Extracted data entries
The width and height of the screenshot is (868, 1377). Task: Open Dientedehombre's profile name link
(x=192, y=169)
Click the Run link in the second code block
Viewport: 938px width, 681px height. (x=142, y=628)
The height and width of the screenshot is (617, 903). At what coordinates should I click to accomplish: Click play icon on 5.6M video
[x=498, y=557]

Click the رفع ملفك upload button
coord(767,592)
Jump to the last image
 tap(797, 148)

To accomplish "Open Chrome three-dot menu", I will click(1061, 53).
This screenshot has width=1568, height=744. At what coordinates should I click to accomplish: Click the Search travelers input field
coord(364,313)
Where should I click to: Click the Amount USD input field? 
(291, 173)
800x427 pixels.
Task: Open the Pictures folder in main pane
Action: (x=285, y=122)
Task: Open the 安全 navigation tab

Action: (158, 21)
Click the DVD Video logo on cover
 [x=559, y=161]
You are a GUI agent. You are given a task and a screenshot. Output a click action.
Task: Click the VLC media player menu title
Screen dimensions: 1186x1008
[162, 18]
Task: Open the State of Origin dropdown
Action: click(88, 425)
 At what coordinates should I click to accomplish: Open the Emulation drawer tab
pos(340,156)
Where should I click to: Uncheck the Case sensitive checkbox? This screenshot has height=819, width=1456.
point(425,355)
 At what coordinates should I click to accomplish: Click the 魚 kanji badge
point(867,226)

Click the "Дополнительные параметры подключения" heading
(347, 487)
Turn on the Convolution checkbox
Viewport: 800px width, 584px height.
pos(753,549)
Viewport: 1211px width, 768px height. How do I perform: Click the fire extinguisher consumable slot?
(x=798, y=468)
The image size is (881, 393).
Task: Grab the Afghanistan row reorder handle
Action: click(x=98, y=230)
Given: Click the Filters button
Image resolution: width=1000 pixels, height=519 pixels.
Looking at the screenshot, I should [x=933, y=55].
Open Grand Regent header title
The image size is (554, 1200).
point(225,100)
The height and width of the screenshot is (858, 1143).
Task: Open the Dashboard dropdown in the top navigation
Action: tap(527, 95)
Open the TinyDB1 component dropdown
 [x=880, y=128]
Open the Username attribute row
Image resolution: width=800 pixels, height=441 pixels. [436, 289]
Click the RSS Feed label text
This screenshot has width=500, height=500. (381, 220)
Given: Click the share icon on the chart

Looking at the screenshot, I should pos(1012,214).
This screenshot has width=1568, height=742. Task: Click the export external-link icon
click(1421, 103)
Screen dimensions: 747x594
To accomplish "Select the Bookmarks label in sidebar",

*REQUIRED TASK*:
Rewrite all of the lines above, changing "input field" to "text box" and leaving everything else as it is.

*RESULT OF THIS TASK*:
The width and height of the screenshot is (868, 1377). Task: Open Dientedehombre's profile name link
(x=192, y=169)
Click the Run link in the second code block
Viewport: 938px width, 681px height. (x=142, y=628)
The height and width of the screenshot is (617, 903). At what coordinates should I click to accomplish: Click play icon on 5.6M video
[x=498, y=557]

Click the رفع ملفك upload button
coord(767,592)
Jump to the last image
 tap(797, 148)

To accomplish "Open Chrome three-dot menu", I will click(1061, 53).
This screenshot has width=1568, height=744. At what coordinates should I click to accomplish: Click the Search travelers text box
coord(364,313)
Where should I click to: Click the Amount USD text box? 
(291, 173)
800x427 pixels.
Task: Open the Pictures folder in main pane
Action: (x=285, y=122)
Task: Open the 安全 navigation tab

Action: (158, 21)
Click the DVD Video logo on cover
 [x=559, y=161]
You are a GUI agent. You are given a task and a screenshot. Output a click action.
Task: Click the VLC media player menu title
Screen dimensions: 1186x1008
[162, 18]
Task: Open the State of Origin dropdown
Action: click(88, 425)
 At what coordinates should I click to accomplish: Open the Emulation drawer tab
pos(340,156)
Where should I click to: Uncheck the Case sensitive checkbox? This screenshot has height=819, width=1456.
point(425,355)
 At what coordinates should I click to accomplish: Click the 魚 kanji badge
point(867,226)

Click the "Дополнительные параметры подключения" heading
(347, 487)
Turn on the Convolution checkbox
Viewport: 800px width, 584px height.
pos(753,549)
Viewport: 1211px width, 768px height. How do I perform: Click the fire extinguisher consumable slot?
(x=798, y=468)
The image size is (881, 393).
Task: Grab the Afghanistan row reorder handle
Action: click(x=98, y=230)
Given: Click the Filters button
Image resolution: width=1000 pixels, height=519 pixels.
Looking at the screenshot, I should [x=933, y=55].
Open Grand Regent header title
The image size is (554, 1200).
point(225,100)
The height and width of the screenshot is (858, 1143).
Task: Open the Dashboard dropdown in the top navigation
Action: tap(527, 95)
Open the TinyDB1 component dropdown
 [x=880, y=128]
Open the Username attribute row
Image resolution: width=800 pixels, height=441 pixels. [436, 289]
Click the RSS Feed label text
This screenshot has width=500, height=500. (381, 220)
Given: Click the share icon on the chart

Looking at the screenshot, I should pos(1012,214).
This screenshot has width=1568, height=742. Task: Click the export external-link icon
click(1421, 103)
Screen dimensions: 747x594
To accomplish "Select the Bookmarks label in sidebar",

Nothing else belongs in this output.